Locate, in the data below, the line that contains "1024x511 pixels. Task: Open" and the line that contains "Given: Open the 度量(M) menu"; reproduce exactly those two lines and every line between them, nothing more.

[Stored items]
# # # # # # #

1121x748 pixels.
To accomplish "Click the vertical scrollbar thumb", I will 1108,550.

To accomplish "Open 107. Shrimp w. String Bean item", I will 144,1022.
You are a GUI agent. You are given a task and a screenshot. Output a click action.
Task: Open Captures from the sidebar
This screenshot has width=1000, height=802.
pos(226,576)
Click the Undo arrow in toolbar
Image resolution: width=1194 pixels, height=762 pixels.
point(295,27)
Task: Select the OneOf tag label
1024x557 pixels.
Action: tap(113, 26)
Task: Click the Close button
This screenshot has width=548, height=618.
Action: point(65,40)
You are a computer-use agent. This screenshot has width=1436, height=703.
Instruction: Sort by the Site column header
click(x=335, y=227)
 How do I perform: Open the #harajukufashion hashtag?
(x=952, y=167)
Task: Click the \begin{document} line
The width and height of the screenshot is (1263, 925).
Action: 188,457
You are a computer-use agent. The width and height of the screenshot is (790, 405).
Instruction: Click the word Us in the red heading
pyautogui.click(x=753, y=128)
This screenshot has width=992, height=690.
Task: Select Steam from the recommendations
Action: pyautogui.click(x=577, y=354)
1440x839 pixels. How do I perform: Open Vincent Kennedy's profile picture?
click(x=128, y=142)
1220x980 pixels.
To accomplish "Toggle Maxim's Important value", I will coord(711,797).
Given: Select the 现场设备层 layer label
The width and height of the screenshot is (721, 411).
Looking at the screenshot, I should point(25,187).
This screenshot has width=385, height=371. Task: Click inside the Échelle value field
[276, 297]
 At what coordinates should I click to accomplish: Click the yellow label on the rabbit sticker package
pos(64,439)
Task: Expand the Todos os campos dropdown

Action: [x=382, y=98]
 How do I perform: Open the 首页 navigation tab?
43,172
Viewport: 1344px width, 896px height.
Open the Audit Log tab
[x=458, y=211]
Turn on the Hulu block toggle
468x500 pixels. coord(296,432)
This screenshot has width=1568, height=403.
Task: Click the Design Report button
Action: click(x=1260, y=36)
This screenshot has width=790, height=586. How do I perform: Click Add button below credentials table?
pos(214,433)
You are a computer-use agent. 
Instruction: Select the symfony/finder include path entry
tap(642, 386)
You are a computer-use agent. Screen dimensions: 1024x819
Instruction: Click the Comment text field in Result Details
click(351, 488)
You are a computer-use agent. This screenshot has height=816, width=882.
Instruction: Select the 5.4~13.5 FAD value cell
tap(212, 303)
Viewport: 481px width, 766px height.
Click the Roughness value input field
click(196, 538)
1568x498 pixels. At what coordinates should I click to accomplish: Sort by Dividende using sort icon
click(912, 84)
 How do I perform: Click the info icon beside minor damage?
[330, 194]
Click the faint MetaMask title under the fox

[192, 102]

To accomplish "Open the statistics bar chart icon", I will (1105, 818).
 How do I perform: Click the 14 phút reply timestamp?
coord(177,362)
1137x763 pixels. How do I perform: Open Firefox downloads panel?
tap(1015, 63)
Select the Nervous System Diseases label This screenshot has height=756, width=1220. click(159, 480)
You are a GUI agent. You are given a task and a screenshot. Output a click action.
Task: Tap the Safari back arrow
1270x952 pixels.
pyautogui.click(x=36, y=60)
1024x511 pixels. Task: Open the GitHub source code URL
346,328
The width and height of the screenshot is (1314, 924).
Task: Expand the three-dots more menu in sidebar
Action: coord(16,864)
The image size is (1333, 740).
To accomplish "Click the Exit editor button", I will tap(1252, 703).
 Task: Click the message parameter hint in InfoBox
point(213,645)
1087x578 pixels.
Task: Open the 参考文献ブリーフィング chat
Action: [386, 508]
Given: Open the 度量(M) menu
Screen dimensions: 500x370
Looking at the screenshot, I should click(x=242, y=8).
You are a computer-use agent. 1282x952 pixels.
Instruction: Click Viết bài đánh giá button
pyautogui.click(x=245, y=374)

# # # # # # #

■ Solved problem
1024x511 pixels. Task: Open the GitHub source code URL
346,328
The width and height of the screenshot is (1314, 924).
Task: Expand the three-dots more menu in sidebar
Action: coord(16,864)
The image size is (1333, 740).
To accomplish "Click the Exit editor button", I will tap(1252, 703).
 Task: Click the message parameter hint in InfoBox
point(213,645)
1087x578 pixels.
Task: Open the 参考文献ブリーフィング chat
Action: [386, 508]
Given: Open the 度量(M) menu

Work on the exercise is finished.